-- Supplied data start --

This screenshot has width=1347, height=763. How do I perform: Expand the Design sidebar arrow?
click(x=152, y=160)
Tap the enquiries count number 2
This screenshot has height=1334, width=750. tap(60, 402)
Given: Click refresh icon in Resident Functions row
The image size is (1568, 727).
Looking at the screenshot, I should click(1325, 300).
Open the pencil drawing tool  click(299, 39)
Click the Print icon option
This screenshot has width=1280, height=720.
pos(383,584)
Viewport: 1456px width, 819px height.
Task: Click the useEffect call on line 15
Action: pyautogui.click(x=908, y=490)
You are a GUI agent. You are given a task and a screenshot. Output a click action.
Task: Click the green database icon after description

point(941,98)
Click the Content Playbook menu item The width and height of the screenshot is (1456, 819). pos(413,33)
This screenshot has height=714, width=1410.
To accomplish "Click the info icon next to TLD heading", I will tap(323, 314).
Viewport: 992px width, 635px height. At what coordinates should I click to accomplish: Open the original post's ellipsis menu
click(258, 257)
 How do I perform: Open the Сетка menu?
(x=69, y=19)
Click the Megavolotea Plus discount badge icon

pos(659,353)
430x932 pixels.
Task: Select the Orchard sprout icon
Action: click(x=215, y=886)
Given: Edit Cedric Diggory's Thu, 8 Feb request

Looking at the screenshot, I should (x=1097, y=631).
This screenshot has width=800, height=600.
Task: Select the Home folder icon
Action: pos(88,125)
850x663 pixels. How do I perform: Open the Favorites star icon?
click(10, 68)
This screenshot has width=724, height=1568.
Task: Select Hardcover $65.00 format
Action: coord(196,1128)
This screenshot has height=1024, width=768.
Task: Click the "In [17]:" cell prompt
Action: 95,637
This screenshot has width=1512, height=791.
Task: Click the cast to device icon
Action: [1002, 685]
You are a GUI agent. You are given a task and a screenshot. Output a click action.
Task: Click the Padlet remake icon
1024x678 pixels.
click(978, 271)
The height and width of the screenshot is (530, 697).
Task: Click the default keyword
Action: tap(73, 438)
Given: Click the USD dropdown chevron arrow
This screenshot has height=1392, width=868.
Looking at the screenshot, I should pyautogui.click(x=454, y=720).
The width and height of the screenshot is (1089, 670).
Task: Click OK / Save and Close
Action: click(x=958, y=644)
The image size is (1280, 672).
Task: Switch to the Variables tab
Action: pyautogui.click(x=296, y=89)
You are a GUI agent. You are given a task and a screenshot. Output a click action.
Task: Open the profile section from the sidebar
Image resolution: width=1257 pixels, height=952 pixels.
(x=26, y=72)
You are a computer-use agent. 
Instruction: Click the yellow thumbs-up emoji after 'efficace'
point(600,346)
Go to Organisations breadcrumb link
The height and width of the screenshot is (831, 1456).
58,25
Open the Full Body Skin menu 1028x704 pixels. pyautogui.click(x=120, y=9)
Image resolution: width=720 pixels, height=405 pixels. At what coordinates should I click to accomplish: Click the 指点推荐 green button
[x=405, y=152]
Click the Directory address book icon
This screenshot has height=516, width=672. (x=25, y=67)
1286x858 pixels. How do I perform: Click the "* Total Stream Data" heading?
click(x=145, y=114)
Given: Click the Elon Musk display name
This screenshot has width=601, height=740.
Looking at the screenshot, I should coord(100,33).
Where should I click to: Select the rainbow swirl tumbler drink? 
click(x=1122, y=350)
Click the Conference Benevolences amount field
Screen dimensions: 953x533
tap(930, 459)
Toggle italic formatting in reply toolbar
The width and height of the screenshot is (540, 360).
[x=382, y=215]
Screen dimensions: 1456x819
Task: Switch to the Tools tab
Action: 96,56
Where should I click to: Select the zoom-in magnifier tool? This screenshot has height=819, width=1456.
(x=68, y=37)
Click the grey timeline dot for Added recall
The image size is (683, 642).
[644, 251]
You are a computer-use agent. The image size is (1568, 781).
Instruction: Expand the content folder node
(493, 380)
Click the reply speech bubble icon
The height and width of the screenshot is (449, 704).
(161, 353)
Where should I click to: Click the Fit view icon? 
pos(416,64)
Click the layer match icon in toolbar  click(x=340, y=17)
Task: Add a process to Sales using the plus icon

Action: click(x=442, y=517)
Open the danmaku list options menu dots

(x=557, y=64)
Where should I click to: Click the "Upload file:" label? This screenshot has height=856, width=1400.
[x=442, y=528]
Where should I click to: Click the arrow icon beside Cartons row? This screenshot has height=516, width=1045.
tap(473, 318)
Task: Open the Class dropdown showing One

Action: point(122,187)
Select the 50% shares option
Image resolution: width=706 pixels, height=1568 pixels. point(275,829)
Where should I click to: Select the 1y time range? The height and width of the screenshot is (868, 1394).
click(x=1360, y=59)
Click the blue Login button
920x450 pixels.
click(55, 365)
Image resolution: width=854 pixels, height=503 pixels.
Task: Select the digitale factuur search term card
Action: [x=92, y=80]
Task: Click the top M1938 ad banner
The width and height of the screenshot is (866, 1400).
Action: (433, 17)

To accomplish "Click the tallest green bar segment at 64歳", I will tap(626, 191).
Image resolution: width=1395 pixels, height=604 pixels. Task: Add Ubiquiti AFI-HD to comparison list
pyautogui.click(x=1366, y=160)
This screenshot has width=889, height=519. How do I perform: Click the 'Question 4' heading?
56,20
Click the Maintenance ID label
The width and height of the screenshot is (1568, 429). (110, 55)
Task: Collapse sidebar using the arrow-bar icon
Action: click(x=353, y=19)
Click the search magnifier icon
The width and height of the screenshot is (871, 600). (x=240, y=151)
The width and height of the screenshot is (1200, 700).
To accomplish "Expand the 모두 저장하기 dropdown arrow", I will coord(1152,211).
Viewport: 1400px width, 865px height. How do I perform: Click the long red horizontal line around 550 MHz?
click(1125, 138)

-- Supplied data end --

Copy out the listing above line for line, with no changes at all.

• [Solution for this problem]:
This screenshot has width=1347, height=763. How do I perform: Expand the Design sidebar arrow?
click(x=152, y=160)
Tap the enquiries count number 2
This screenshot has height=1334, width=750. tap(60, 402)
Given: Click refresh icon in Resident Functions row
The image size is (1568, 727).
Looking at the screenshot, I should click(1325, 300).
Open the pencil drawing tool  click(299, 39)
Click the Print icon option
This screenshot has width=1280, height=720.
pos(383,584)
Viewport: 1456px width, 819px height.
Task: Click the useEffect call on line 15
Action: pyautogui.click(x=908, y=490)
You are a GUI agent. You are given a task and a screenshot. Output a click action.
Task: Click the green database icon after description

point(941,98)
Click the Content Playbook menu item The width and height of the screenshot is (1456, 819). pos(413,33)
This screenshot has height=714, width=1410.
To accomplish "Click the info icon next to TLD heading", I will tap(323, 314).
Viewport: 992px width, 635px height. At what coordinates should I click to accomplish: Open the original post's ellipsis menu
click(258, 257)
 How do I perform: Open the Сетка menu?
(x=69, y=19)
Click the Megavolotea Plus discount badge icon

pos(659,353)
430x932 pixels.
Task: Select the Orchard sprout icon
Action: click(x=215, y=886)
Given: Edit Cedric Diggory's Thu, 8 Feb request

Looking at the screenshot, I should (x=1097, y=631).
This screenshot has width=800, height=600.
Task: Select the Home folder icon
Action: pos(88,125)
850x663 pixels. How do I perform: Open the Favorites star icon?
click(10, 68)
This screenshot has width=724, height=1568.
Task: Select Hardcover $65.00 format
Action: coord(196,1128)
This screenshot has height=1024, width=768.
Task: Click the "In [17]:" cell prompt
Action: 95,637
This screenshot has width=1512, height=791.
Task: Click the cast to device icon
Action: [1002, 685]
You are a GUI agent. You are given a task and a screenshot. Output a click action.
Task: Click the Padlet remake icon
1024x678 pixels.
click(978, 271)
The height and width of the screenshot is (530, 697).
Task: Click the default keyword
Action: tap(73, 438)
Given: Click the USD dropdown chevron arrow
This screenshot has height=1392, width=868.
Looking at the screenshot, I should pyautogui.click(x=454, y=720).
The width and height of the screenshot is (1089, 670).
Task: Click OK / Save and Close
Action: click(x=958, y=644)
The image size is (1280, 672).
Task: Switch to the Variables tab
Action: pyautogui.click(x=296, y=89)
You are a GUI agent. You are given a task and a screenshot. Output a click action.
Task: Open the profile section from the sidebar
Image resolution: width=1257 pixels, height=952 pixels.
(x=26, y=72)
You are a computer-use agent. 
Instruction: Click the yellow thumbs-up emoji after 'efficace'
point(600,346)
Go to Organisations breadcrumb link
The height and width of the screenshot is (831, 1456).
58,25
Open the Full Body Skin menu 1028x704 pixels. pyautogui.click(x=120, y=9)
Image resolution: width=720 pixels, height=405 pixels. At what coordinates should I click to accomplish: Click the 指点推荐 green button
[x=405, y=152]
Click the Directory address book icon
This screenshot has height=516, width=672. (x=25, y=67)
1286x858 pixels. How do I perform: Click the "* Total Stream Data" heading?
click(x=145, y=114)
Given: Click the Elon Musk display name
This screenshot has width=601, height=740.
Looking at the screenshot, I should coord(100,33).
Where should I click to: Select the rainbow swirl tumbler drink? 
click(x=1122, y=350)
Click the Conference Benevolences amount field
Screen dimensions: 953x533
tap(930, 459)
Toggle italic formatting in reply toolbar
The width and height of the screenshot is (540, 360).
[x=382, y=215]
Screen dimensions: 1456x819
Task: Switch to the Tools tab
Action: 96,56
Where should I click to: Select the zoom-in magnifier tool? This screenshot has height=819, width=1456.
(x=68, y=37)
Click the grey timeline dot for Added recall
The image size is (683, 642).
[644, 251]
You are a computer-use agent. The image size is (1568, 781).
Instruction: Expand the content folder node
(493, 380)
Click the reply speech bubble icon
The height and width of the screenshot is (449, 704).
(161, 353)
Where should I click to: Click the Fit view icon? 
pos(416,64)
Click the layer match icon in toolbar  click(x=340, y=17)
Task: Add a process to Sales using the plus icon

Action: click(x=442, y=517)
Open the danmaku list options menu dots

(x=557, y=64)
Where should I click to: Click the "Upload file:" label? This screenshot has height=856, width=1400.
[x=442, y=528]
Where should I click to: Click the arrow icon beside Cartons row? This screenshot has height=516, width=1045.
tap(473, 318)
Task: Open the Class dropdown showing One

Action: point(122,187)
Select the 50% shares option
Image resolution: width=706 pixels, height=1568 pixels. point(275,829)
Where should I click to: Select the 1y time range? The height and width of the screenshot is (868, 1394).
click(x=1360, y=59)
Click the blue Login button
920x450 pixels.
click(55, 365)
Image resolution: width=854 pixels, height=503 pixels.
Task: Select the digitale factuur search term card
Action: [x=92, y=80]
Task: Click the top M1938 ad banner
The width and height of the screenshot is (866, 1400).
Action: (433, 17)

To accomplish "Click the tallest green bar segment at 64歳", I will tap(626, 191).
Image resolution: width=1395 pixels, height=604 pixels. Task: Add Ubiquiti AFI-HD to comparison list
pyautogui.click(x=1366, y=160)
This screenshot has width=889, height=519. How do I perform: Click the 'Question 4' heading?
56,20
Click the Maintenance ID label
The width and height of the screenshot is (1568, 429). (110, 55)
Task: Collapse sidebar using the arrow-bar icon
Action: click(x=353, y=19)
Click the search magnifier icon
The width and height of the screenshot is (871, 600). (x=240, y=151)
The width and height of the screenshot is (1200, 700).
To accomplish "Expand the 모두 저장하기 dropdown arrow", I will coord(1152,211).
Viewport: 1400px width, 865px height. How do I perform: Click the long red horizontal line around 550 MHz?
click(1125, 138)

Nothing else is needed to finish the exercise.